Problem statement: Copy these entries again, switching each "Where should I click to" to "Which spot should I click to" and leaving everything else unchanged.
▬▬▬▬▬▬▬▬▬▬
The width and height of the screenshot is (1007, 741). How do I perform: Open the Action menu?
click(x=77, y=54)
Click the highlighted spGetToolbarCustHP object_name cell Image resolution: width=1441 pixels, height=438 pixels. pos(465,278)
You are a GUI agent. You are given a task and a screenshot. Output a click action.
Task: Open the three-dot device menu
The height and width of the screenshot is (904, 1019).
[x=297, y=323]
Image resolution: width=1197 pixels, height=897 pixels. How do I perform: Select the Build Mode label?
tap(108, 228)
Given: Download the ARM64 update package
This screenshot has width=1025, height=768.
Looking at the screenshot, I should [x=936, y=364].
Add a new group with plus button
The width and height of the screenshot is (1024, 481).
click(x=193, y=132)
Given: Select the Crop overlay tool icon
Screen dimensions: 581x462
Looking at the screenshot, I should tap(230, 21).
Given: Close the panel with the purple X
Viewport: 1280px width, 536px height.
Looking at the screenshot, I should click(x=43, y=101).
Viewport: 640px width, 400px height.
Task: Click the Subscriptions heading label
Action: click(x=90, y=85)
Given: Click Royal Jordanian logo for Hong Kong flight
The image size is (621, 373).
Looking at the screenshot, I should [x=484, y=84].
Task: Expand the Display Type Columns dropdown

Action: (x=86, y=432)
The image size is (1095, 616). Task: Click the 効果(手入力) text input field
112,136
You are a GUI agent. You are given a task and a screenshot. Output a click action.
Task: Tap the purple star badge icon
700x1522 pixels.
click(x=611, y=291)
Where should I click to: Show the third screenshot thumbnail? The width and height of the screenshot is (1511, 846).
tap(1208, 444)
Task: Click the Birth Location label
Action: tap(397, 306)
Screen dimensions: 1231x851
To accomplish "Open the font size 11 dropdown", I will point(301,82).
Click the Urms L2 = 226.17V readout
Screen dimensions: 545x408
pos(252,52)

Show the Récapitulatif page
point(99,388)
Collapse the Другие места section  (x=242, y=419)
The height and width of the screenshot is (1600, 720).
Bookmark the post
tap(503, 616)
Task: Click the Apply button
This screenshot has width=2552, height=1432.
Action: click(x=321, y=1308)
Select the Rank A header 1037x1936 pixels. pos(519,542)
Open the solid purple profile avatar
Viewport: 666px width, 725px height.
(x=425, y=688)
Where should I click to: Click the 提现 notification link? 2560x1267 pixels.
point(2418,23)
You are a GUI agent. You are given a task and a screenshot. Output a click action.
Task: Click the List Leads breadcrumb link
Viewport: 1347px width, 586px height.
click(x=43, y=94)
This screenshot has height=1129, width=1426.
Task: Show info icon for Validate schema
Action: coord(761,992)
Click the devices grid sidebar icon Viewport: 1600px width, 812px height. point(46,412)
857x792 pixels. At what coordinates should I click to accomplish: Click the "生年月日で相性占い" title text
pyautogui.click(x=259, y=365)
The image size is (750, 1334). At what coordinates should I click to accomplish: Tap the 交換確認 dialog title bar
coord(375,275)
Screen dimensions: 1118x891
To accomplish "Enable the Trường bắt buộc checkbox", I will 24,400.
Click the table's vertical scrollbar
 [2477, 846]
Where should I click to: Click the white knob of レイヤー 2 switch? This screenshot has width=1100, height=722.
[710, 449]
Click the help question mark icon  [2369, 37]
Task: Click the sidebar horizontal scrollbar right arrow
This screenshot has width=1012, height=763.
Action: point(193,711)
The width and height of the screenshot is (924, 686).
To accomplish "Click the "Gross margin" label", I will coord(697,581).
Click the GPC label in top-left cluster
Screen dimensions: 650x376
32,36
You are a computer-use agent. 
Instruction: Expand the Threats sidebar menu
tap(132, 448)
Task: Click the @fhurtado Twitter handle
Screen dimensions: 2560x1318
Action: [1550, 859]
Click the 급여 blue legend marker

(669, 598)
▬▬▬▬▬▬▬▬▬▬
The result:
The width and height of the screenshot is (1007, 741). How do I perform: Open the Action menu?
click(x=77, y=54)
Click the highlighted spGetToolbarCustHP object_name cell Image resolution: width=1441 pixels, height=438 pixels. pos(465,278)
You are a GUI agent. You are given a task and a screenshot. Output a click action.
Task: Open the three-dot device menu
The height and width of the screenshot is (904, 1019).
[x=297, y=323]
Image resolution: width=1197 pixels, height=897 pixels. How do I perform: Select the Build Mode label?
tap(108, 228)
Given: Download the ARM64 update package
This screenshot has width=1025, height=768.
Looking at the screenshot, I should [x=936, y=364].
Add a new group with plus button
The width and height of the screenshot is (1024, 481).
click(x=193, y=132)
Given: Select the Crop overlay tool icon
Screen dimensions: 581x462
Looking at the screenshot, I should tap(230, 21).
Given: Close the panel with the purple X
Viewport: 1280px width, 536px height.
Looking at the screenshot, I should click(x=43, y=101).
Viewport: 640px width, 400px height.
Task: Click the Subscriptions heading label
Action: click(x=90, y=85)
Given: Click Royal Jordanian logo for Hong Kong flight
The image size is (621, 373).
Looking at the screenshot, I should [x=484, y=84].
Task: Expand the Display Type Columns dropdown

Action: (x=86, y=432)
The image size is (1095, 616). Task: Click the 効果(手入力) text input field
112,136
You are a GUI agent. You are given a task and a screenshot. Output a click action.
Task: Tap the purple star badge icon
700x1522 pixels.
click(x=611, y=291)
Which spot should I click to: Show the third screenshot thumbnail? The width and height of the screenshot is (1511, 846).
tap(1208, 444)
Task: Click the Birth Location label
Action: tap(397, 306)
Screen dimensions: 1231x851
To accomplish "Open the font size 11 dropdown", I will point(301,82).
Click the Urms L2 = 226.17V readout
Screen dimensions: 545x408
pos(252,52)

Show the Récapitulatif page
point(99,388)
Collapse the Другие места section  (x=242, y=419)
The height and width of the screenshot is (1600, 720).
Bookmark the post
tap(503, 616)
Task: Click the Apply button
This screenshot has width=2552, height=1432.
Action: click(x=321, y=1308)
Select the Rank A header 1037x1936 pixels. pos(519,542)
Open the solid purple profile avatar
Viewport: 666px width, 725px height.
(x=425, y=688)
Which spot should I click to: Click the 提现 notification link? 2560x1267 pixels.
point(2418,23)
You are a GUI agent. You are given a task and a screenshot. Output a click action.
Task: Click the List Leads breadcrumb link
Viewport: 1347px width, 586px height.
click(x=43, y=94)
This screenshot has height=1129, width=1426.
Task: Show info icon for Validate schema
Action: coord(761,992)
Click the devices grid sidebar icon Viewport: 1600px width, 812px height. point(46,412)
857x792 pixels. At what coordinates should I click to accomplish: Click the "生年月日で相性占い" title text
pyautogui.click(x=259, y=365)
The image size is (750, 1334). At what coordinates should I click to accomplish: Tap the 交換確認 dialog title bar
coord(375,275)
Screen dimensions: 1118x891
To accomplish "Enable the Trường bắt buộc checkbox", I will 24,400.
Click the table's vertical scrollbar
 [2477, 846]
Which spot should I click to: Click the white knob of レイヤー 2 switch? This screenshot has width=1100, height=722.
[710, 449]
Click the help question mark icon  [2369, 37]
Task: Click the sidebar horizontal scrollbar right arrow
This screenshot has width=1012, height=763.
Action: point(193,711)
The width and height of the screenshot is (924, 686).
To accomplish "Click the "Gross margin" label", I will coord(697,581).
Click the GPC label in top-left cluster
Screen dimensions: 650x376
32,36
You are a computer-use agent. 
Instruction: Expand the Threats sidebar menu
tap(132, 448)
Task: Click the @fhurtado Twitter handle
Screen dimensions: 2560x1318
Action: [1550, 859]
Click the 급여 blue legend marker

(669, 598)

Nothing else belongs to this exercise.